## 练习说明
a) 判断下列三项陈述是否与关于村官涉黑的节选文本相符。逐项回答"是"或"否",并原文引用据以判断的语句。
(i)陈某某团伙最终形成了多达70余人的犯罪组织。
(ii)戴某某担任村干部的年限长于陈某某担任村主任的年限。
(iii)许某某曾担任镇人大代表。
b) 接着关于村官涉黑的节选文本的最后一句,续写下一段。

## 节选文本
2.“由黑变红型”,由黑社会性质组织头目“包装”成村干部。这是村官涉黑的普遍形态,典型的如湖南郴州特大涉黑案陈某某黑社会性质组织案。上世纪80年代初至2008年,被告人陈某某团伙不断网罗“两劳”释放人员等,以火拼、故意伤害等方式不断吞并周边黑恶势力,最终形成了多达70余人、组织层级分明的特大黑社会性质犯罪组织,主要头目是陈某某、戴某某、许某某三人。这一涉黑组织插手经济纠纷,涉足煤矿、冶炼厂、沙场、建筑工程、公路工程等领域,串通招投标,强揽工程;同时在多个宾馆、酒店、市场开设地下赌场,组织妇女卖淫,充当黑保安、收取保护费等,不断获取巨额经济利益。靠“黑”起家后,陈某某团伙努力寻找政治靠山。他们不断拉拢腐蚀干部,在当地建立起了复杂的关系网络,并不断向农村基层政权渗透。该组织通过暴力、贿选等手段干扰基层选举,组织头目都曾担任村干部。其中,陈某某当村主任9年,戴某某当村主任、村支书7年,许某某当村主任、镇人大代表5年。农村黑恶势力通过暴力、胁迫、贿赂等非法手段当选为村干部,再利用村干部身份和职务便利对村务资源进行非法控制,并且对组织的犯罪行为加以包庇,形成“以黑变红”、“以红护黑”的犯罪循环。

## 所给材料
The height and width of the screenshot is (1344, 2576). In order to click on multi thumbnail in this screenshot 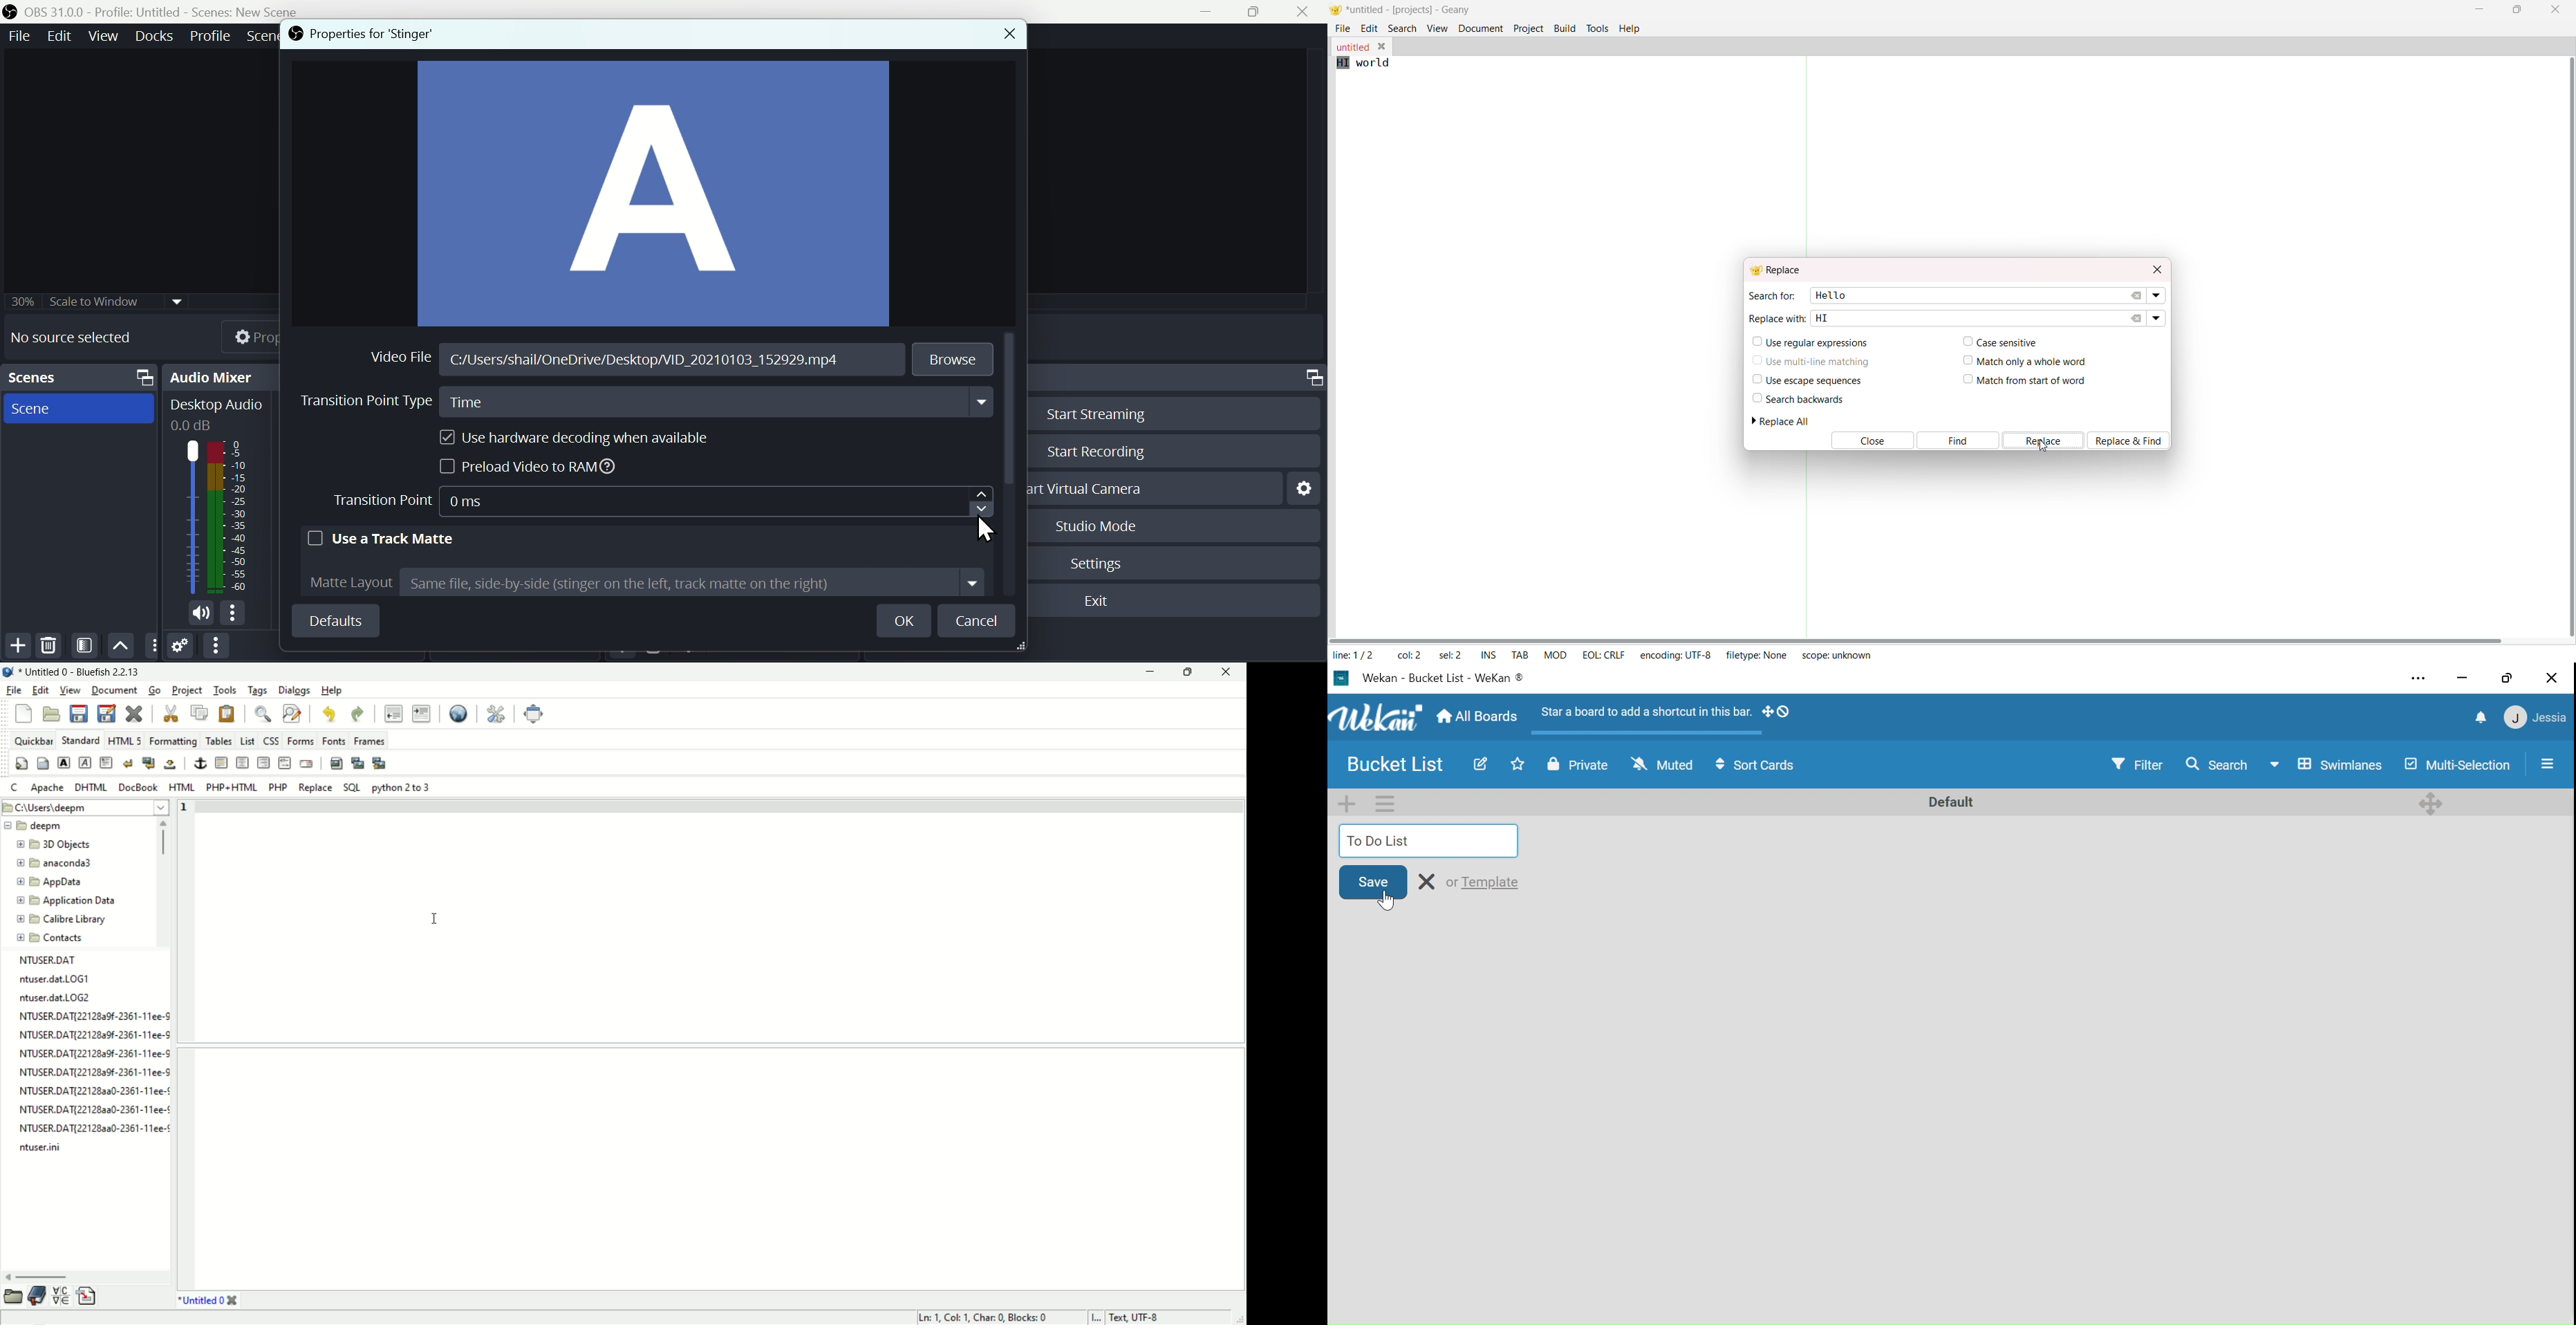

...

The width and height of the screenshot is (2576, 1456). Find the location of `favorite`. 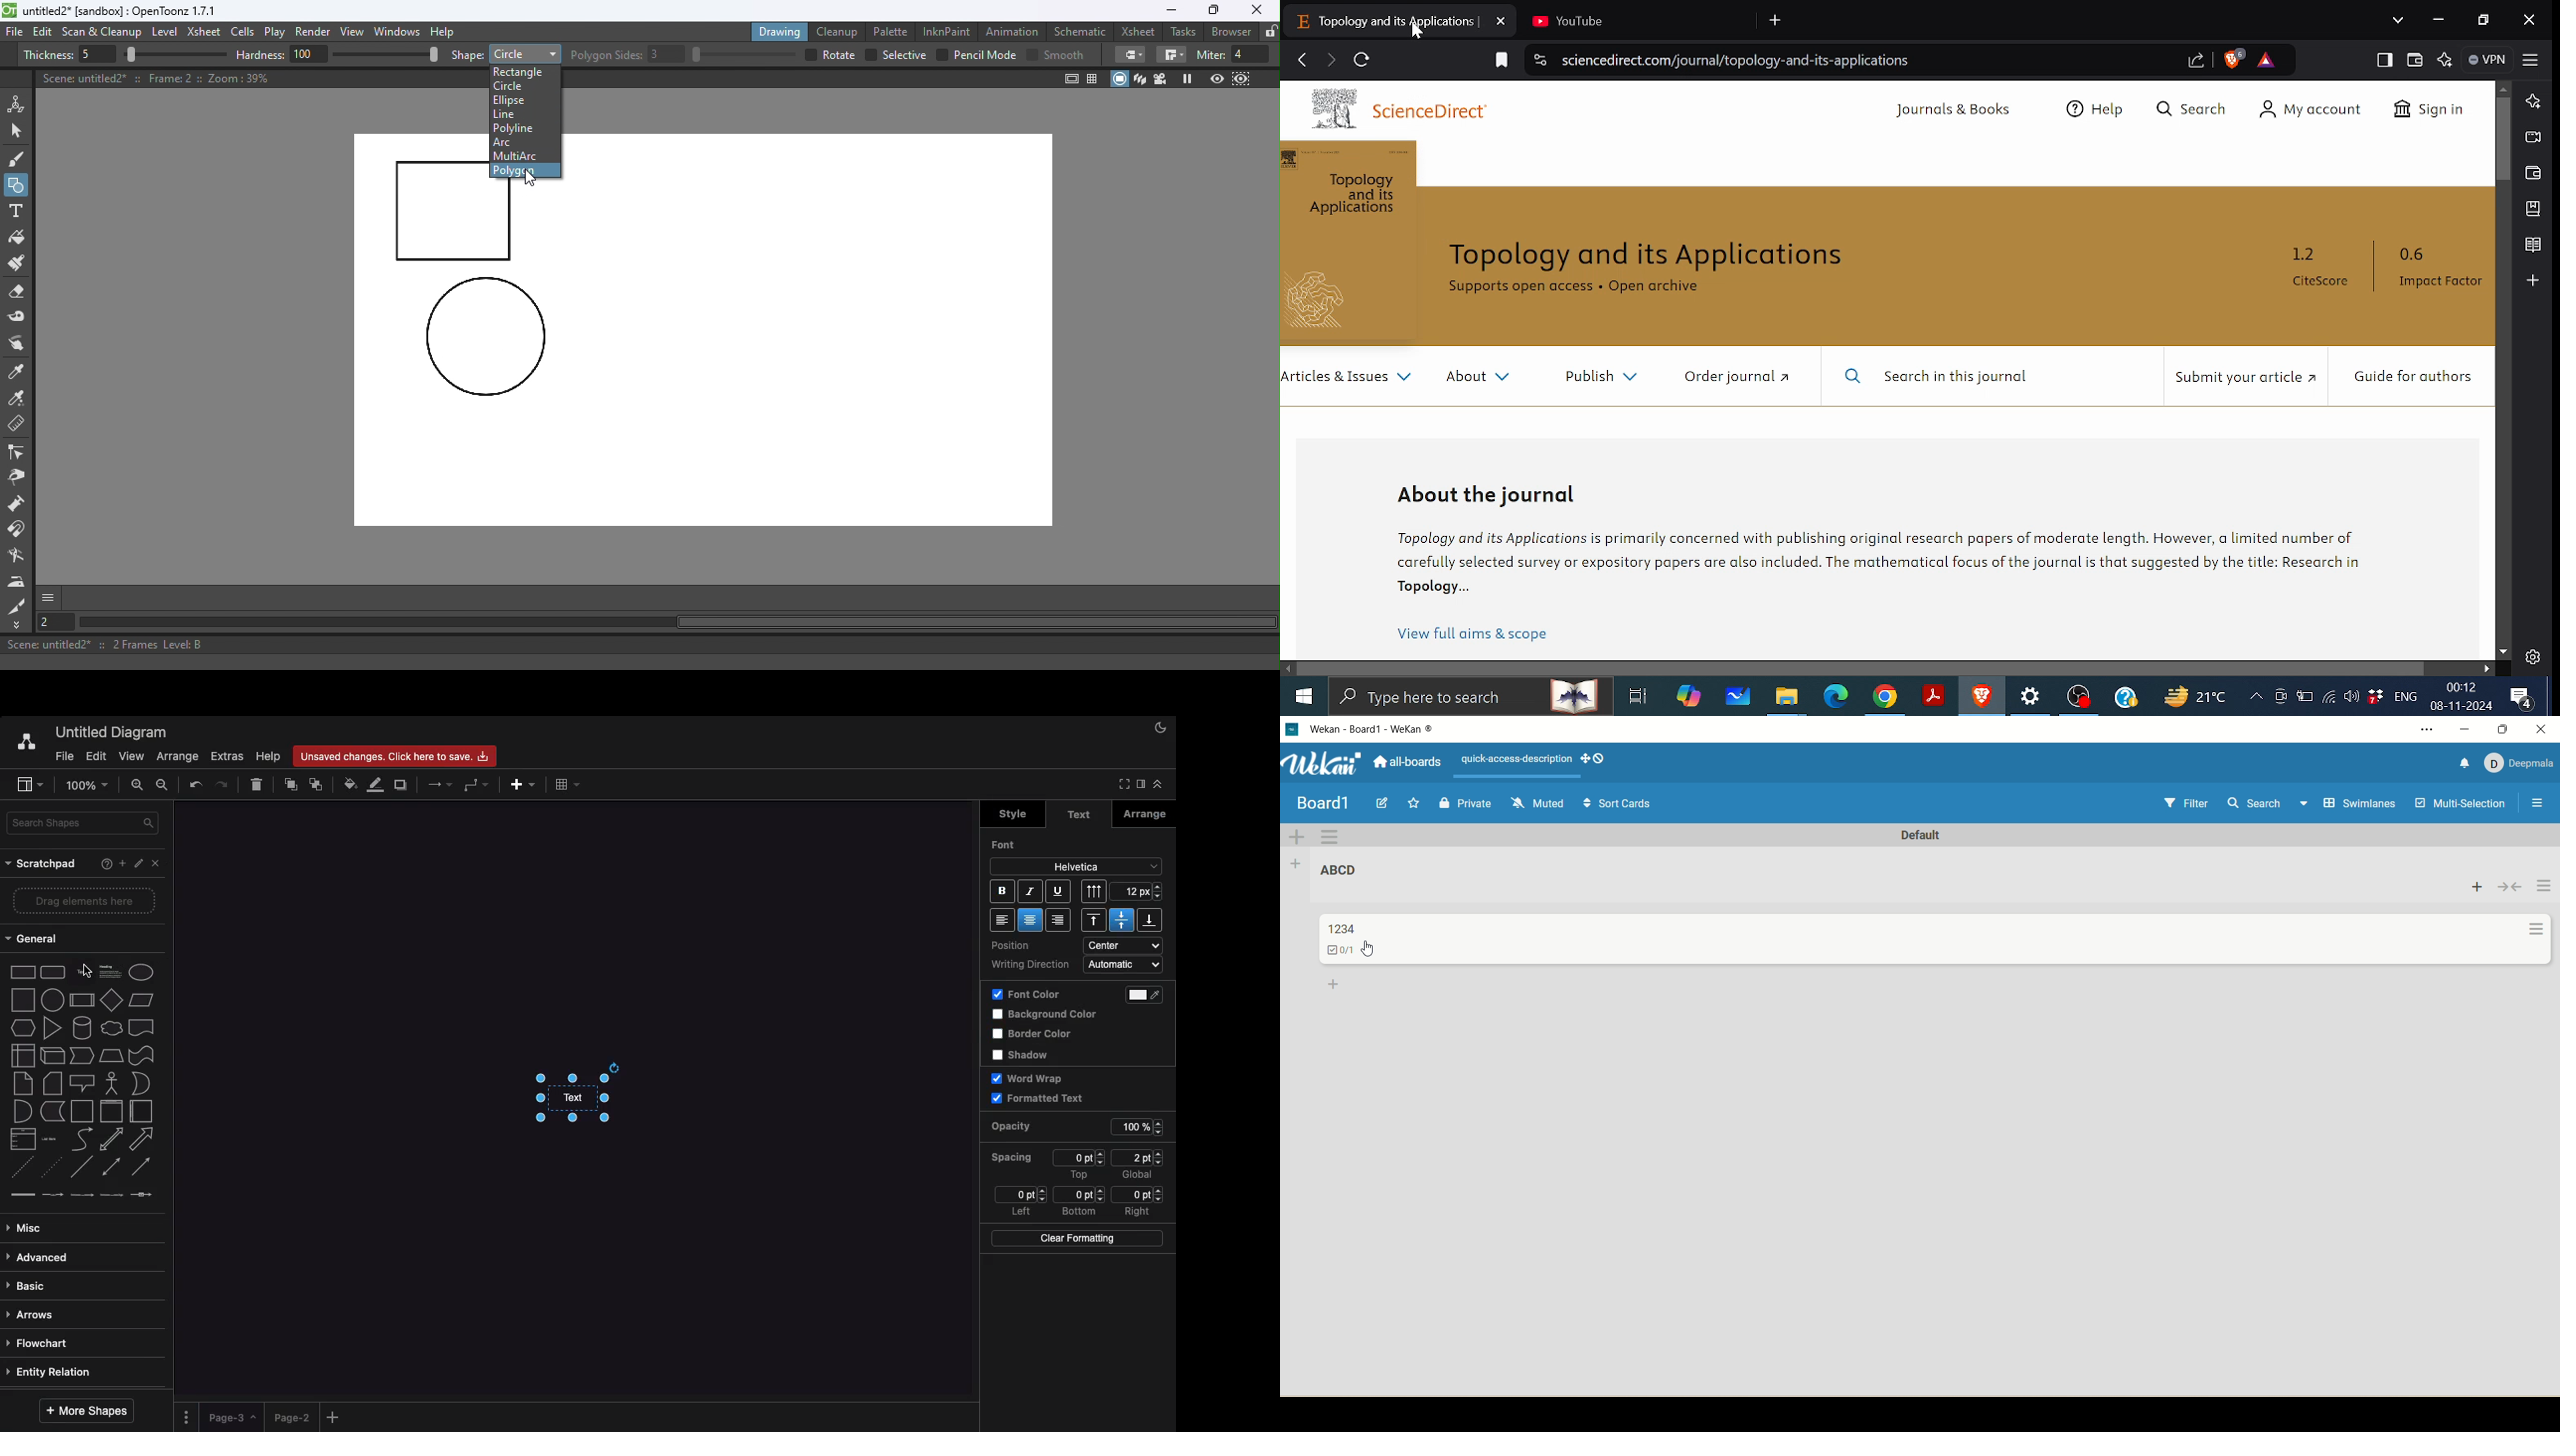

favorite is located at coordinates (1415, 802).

## 参考答案
a)
(i)是。"最终形成了多达70余人、组织层级分明的特大黑社会性质犯罪组织"
(ii)否。"陈某某当村主任9年,戴某某当村主任、村支书7年"
(iii)是。"许某某当村主任、镇人大代表5年"

b)
3. “境外入侵型”,境外黑社会组织入侵境内基层政权。这是黑社会侵蚀农村政权组织的新形式,也是危害最大的一种形式。典型的如香港黑社会“新义安”入境发展黑社会性质组织案。来自香港的向某某及杨某某,原为汕尾市陆丰大安镇人,后移居香港加入“新义安”,迅速上位高层成员,其中向某某与另一名骨干成员黄某自1994年始,多次回到家乡陆丰大安镇等地招揽成员,并开设神坛举行入会仪式,以扩充其势力,蓄谋取代及垄断基层党政组织,黄某其后因病死亡,而向某某则继续在当地招兵买马。在“新义安”的骨干成员唆使下,当地黑帮涉嫌参与殴打及杀人等严重罪行;另外,大安镇一些基层干部及群众参加该黑社会组织后,充当“新义安”的马前卒,通过施以小恩小惠,利用封建迷信等方法,不断拉拢群众入会。这种形式的村官涉黑犯罪虽然为数不多,但是不容忽视。因为境外黑社会组织发展成熟,经济实力雄厚,更容易拉拢腐蚀境内农村政权组织,对农村经济社会的危害也就更大。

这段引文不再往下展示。